Weaving discourses of empowerment
In our effort to weave together new political discourses that approaches the question of alternatives to capitalism, we are aware the importance that discourses and the values they embed have in guiding social action, outreach and help "mobilise" and constitute new social relations across the social body. Discourses select things, decide what is important to pursue, and what is not important, what comes first and what comes last. In the discourse we want to develop, we believe that the values of our final ends are not distinct from the organisational means we employ. It is on this basis that we problematise the world around us and the practices we ourselves pursue.
In the last two decades, neoliberal globalisation has carried out massive attacks on public goods and services of various kinds. Going beyond privatisation, this agenda has commodified and individualised more spheres of life -- e.g. public spaces, collective skills, education, etc. By analogy to the original Enclosures of common land, these attacks can be understood as new enclosures of present-day commons, where the state acts as a prime agent. At the same time, the neoliberal agenda has eliminated or marginalised social-democratic forms which previously mediated between the state and civil society. Despite the semblance of choice and diversity, we are also witnessing a flattening of difference, a homogenisation of every commodity from food to software.

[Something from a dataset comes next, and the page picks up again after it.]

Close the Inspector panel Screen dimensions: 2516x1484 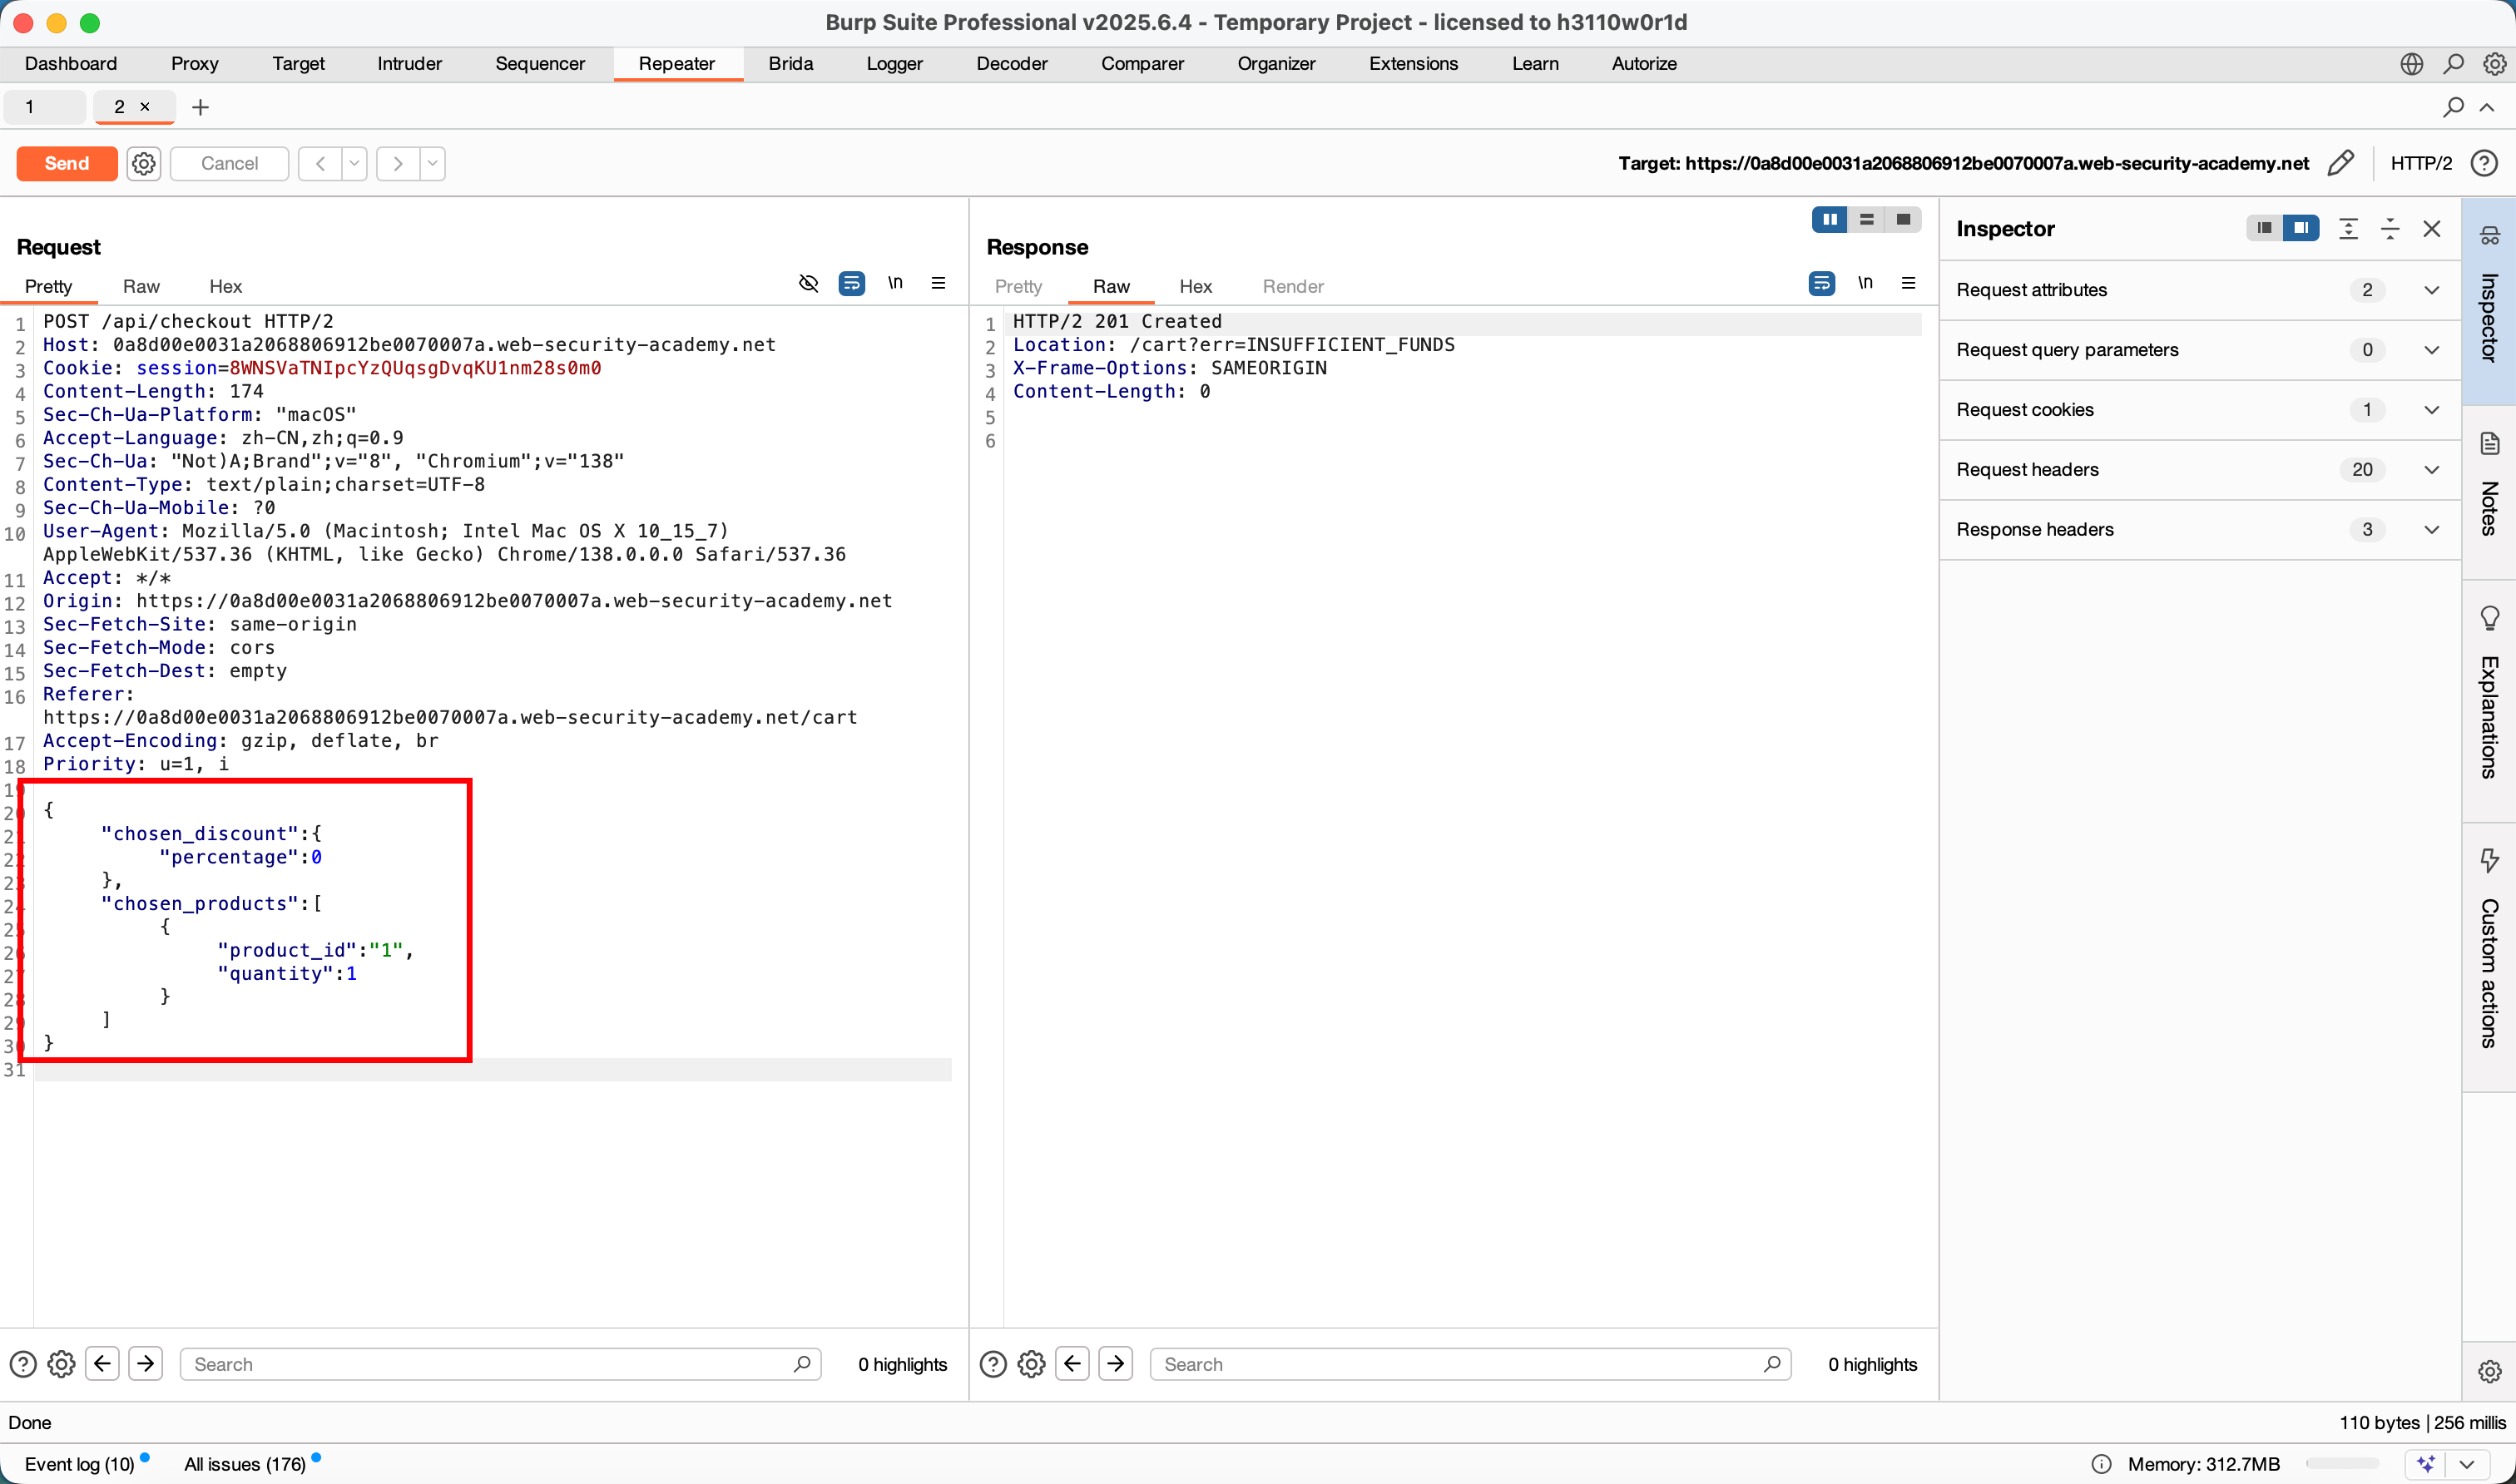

On the other hand, in recent years the anti-capitalist forces have grown in strength and coordination. They have developed new social forms and international networks of resistance and struggle, which go beyond demands upon the state. In all their diversity, these struggles are posing the question of commons, empowerment and grassroots democracy.
We understand all forms of struggle as rooted on some types of community, whether newly created forms brought about by struggles, or existing communities who defend themselves from enclosures and attacks. Often struggle develops communities for articulating alternatives and for appropriating resources as a collective good, in ways independent of state authority or antagonistic to it. Other times, existing communities develop struggles that in turn changes the nature of communities and their mutual relations.
Communities and commons are therefore the basis for the exercise of social powers at whatever scale of social action. Commons suggest alternative, non-commodified means to fulfill social needs, e.g. to obtain social wealth and to organise social production of whatever type. Commons are necessarily created and sustained by communities, i.e. by social networks of mutual aid and solidarity. As our movements have shown, commons and the process of people's empowerment that creates them cannot be separated from the learning practices of direct democracy, horizontality, participation, and inclusiveness to decide what are the goals and modalities of social production.
Rather than falsely counterpoise the state to the market, our strategies of struggle can identify the state-market nexus as the problem and develop strategic alternatives around extending new types of commons, strengthening and creating corresponding communities and problematising the forms of relations within them. Such activities can make "alternatives" relevant and real to many people not yet drawn into the anti-capitalist movement, yet engaged in processes of production of commons. Indeed, the commons as a contemporary project has the problem of being either invisible (the electromagnetic spectrum), criminalized (file swapping, freedom of movement), co-opted in the competitive race (workplace commons), sentimentalized (as in the real estate mania for "commons" in housing estates and shopping malls) or the immediate product of crisis (and hence taken as transitory - until capitalism takes hold - and marginal as in the urban gardens of the planet which feed in part about 20% of the world’s populations). It needs a common voice. It is time we go for it!